Copy the data below word for word, without changing any character.

>> START EXERCISE INPUTS

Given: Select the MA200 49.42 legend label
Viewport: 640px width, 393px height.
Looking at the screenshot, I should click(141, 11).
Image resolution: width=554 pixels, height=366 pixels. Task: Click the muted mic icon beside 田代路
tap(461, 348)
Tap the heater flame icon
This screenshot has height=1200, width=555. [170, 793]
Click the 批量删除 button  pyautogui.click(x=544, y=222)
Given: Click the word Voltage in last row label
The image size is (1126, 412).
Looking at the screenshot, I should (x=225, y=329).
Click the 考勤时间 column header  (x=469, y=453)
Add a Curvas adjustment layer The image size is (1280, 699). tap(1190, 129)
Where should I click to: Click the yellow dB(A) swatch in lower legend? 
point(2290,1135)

>> END EXERCISE INPUTS

» RESPONSE TO THIS TASK
Given: Select the MA200 49.42 legend label
Viewport: 640px width, 393px height.
Looking at the screenshot, I should click(141, 11).
Image resolution: width=554 pixels, height=366 pixels. Task: Click the muted mic icon beside 田代路
tap(461, 348)
Tap the heater flame icon
This screenshot has height=1200, width=555. [170, 793]
Click the 批量删除 button  pyautogui.click(x=544, y=222)
Given: Click the word Voltage in last row label
The image size is (1126, 412).
Looking at the screenshot, I should (x=225, y=329).
Click the 考勤时间 column header  (x=469, y=453)
Add a Curvas adjustment layer The image size is (1280, 699). tap(1190, 129)
Where should I click to: Click the yellow dB(A) swatch in lower legend? 
point(2290,1135)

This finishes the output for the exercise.